**Dataset entries**
◇ ◇ ◇ ◇ ◇

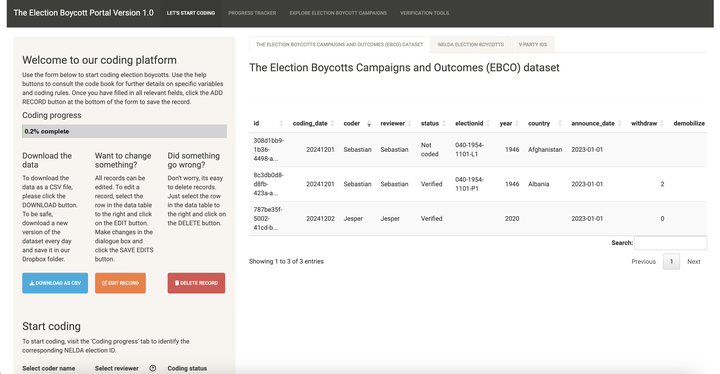Image resolution: width=720 pixels, height=374 pixels.
Task: Sort table by id column arrows
Action: tap(281, 123)
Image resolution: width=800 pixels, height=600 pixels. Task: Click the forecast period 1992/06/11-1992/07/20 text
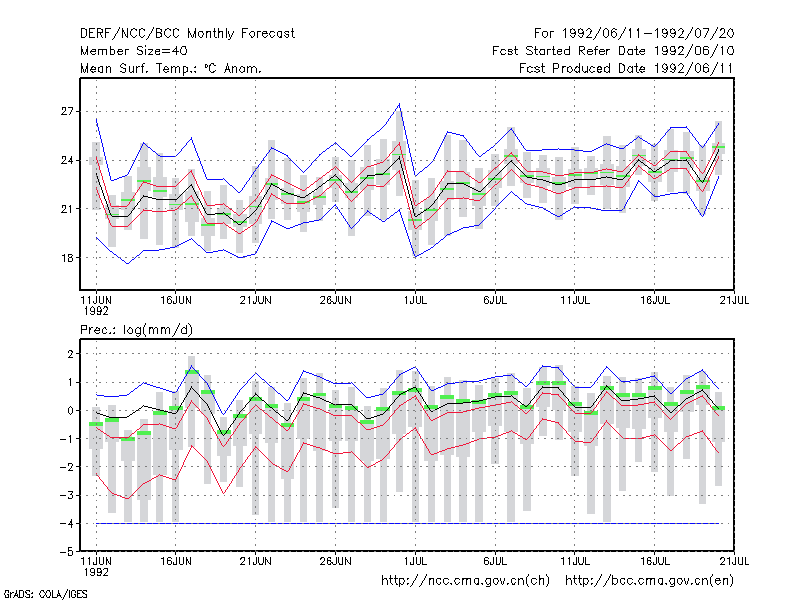click(x=634, y=34)
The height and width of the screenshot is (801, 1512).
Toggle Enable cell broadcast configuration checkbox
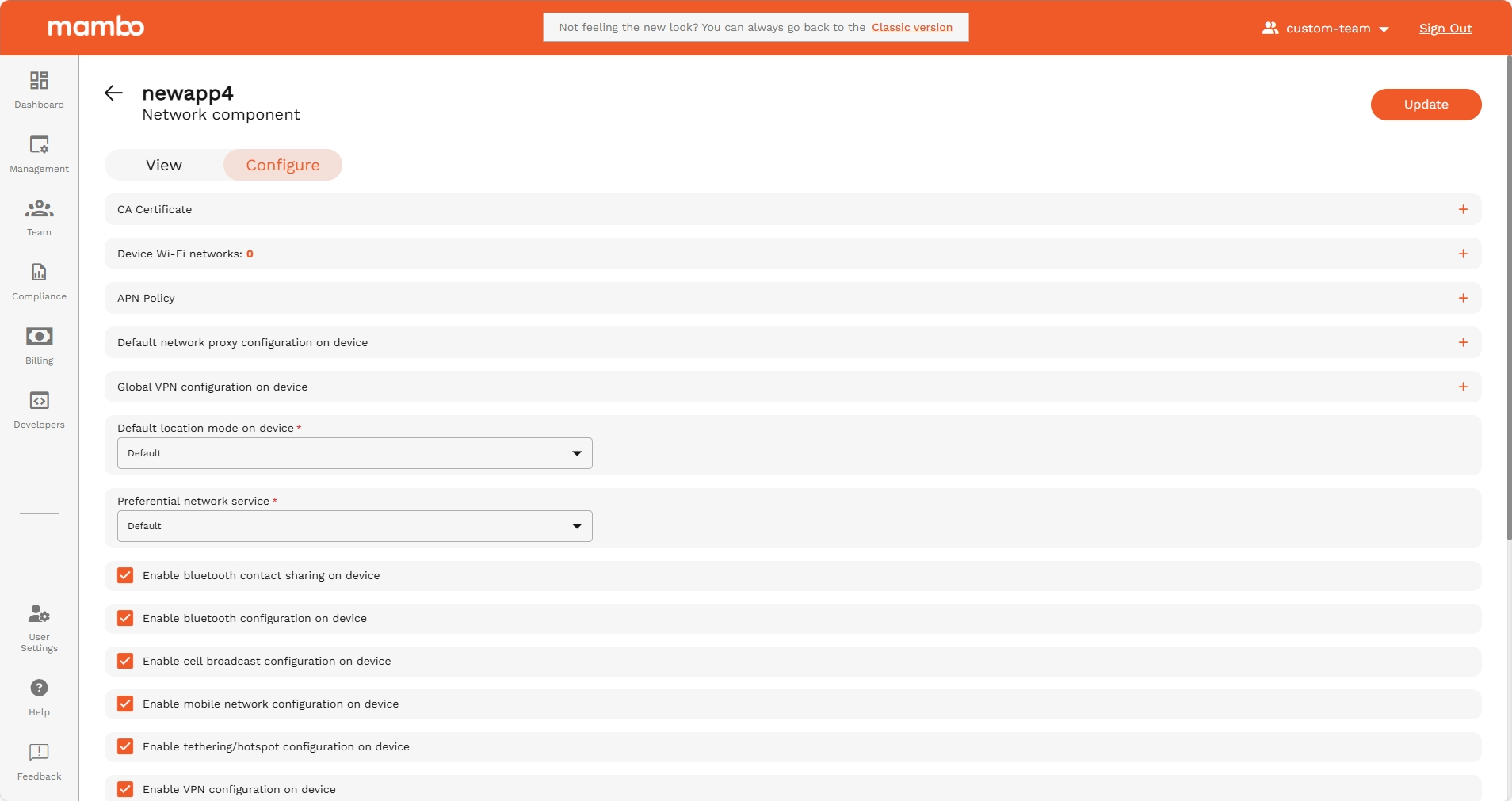click(x=125, y=661)
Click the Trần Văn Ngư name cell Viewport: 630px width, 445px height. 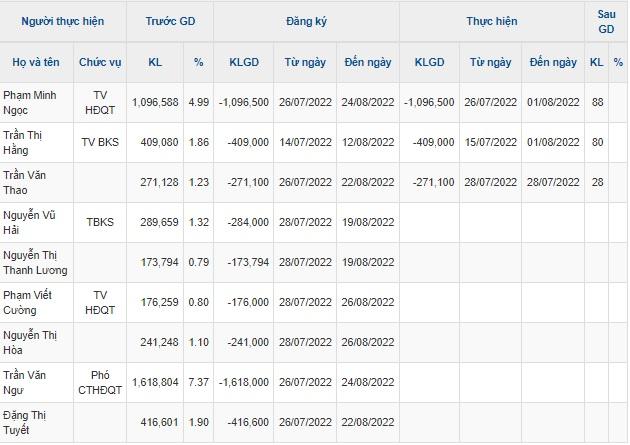[38, 382]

◇ ◇ ◇ ◇ ◇

**The exercise**
Please put the lines from the start of the entries through the line containing "click(x=634, y=34)", inclusive, into a numbered list, skipping blank lines. Leave the pictures out.

**Task output**
1. Image resolution: width=720 pixels, height=374 pixels.
2. Task: Sort table by id column arrows
3. Action: tap(281, 123)
4. Image resolution: width=800 pixels, height=600 pixels. Task: Click the forecast period 1992/06/11-1992/07/20 text
5. click(x=634, y=34)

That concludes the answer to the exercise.